For other uses, see Mojo (disambiguation).

Mojo originated as a term with a specific meaning, but in the late 20th century became a very fluid term with many different meanings. It originated as a reference to a type of magic charm. The word traces its origins to Africa and entered the English language in the late 19th century or early 20th century through use by African Americans. It reflects the belief, common in many cultures, that some people have the ability to influence others to their own advantage, by casting spells or hexes.

In African-American folk beliefs, especially in the rural U.S. South early in the 20th century, a mojo was a small bag worn by a person under the clothes. Other names for these mojo bags, or for specific types of mojos, include mojo hand, conjure bag, toby, and nation sack. Such bags were thought to have supernatural powers, such as protecting from evil or bringing good luck. The mojo bag usually contained a mix of herbs, powders, sometimes a coin, and other objects thought to promote supernatural action or protection. The use of mojo bags is a characteristic of the southern United States magical tradition of hoodoo.

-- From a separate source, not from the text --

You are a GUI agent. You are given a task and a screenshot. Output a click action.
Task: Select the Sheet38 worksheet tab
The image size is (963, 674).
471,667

References to mojos are common in early to mid-20th century rural blues songs. Some of these blues tunes were covered by white rock & roll bands in the 1960s. The tunes thus reached audiences unfamiliar with the rural African-American folk beliefs referred to in the lyrics of the songs. The exposure to uninformed audiences led to misunderstanding and additional uses of the word: usually, to refer to male virility, libido, or the penis. This misunderstanding was popularized by Jim Morrison of the Doors, who named himself "Mr. Mojo Risin'" — an anagram of Jim Morrison — in the song "L.A. Woman". This understanding of the word was turned to comedy in the 1999 film Austin Powers: The Spy Who Shagged Me. Some other slang meanings of mojo in common use include: charm, charisma, karma, cocaine and thing (as in "Gimme that mojo!").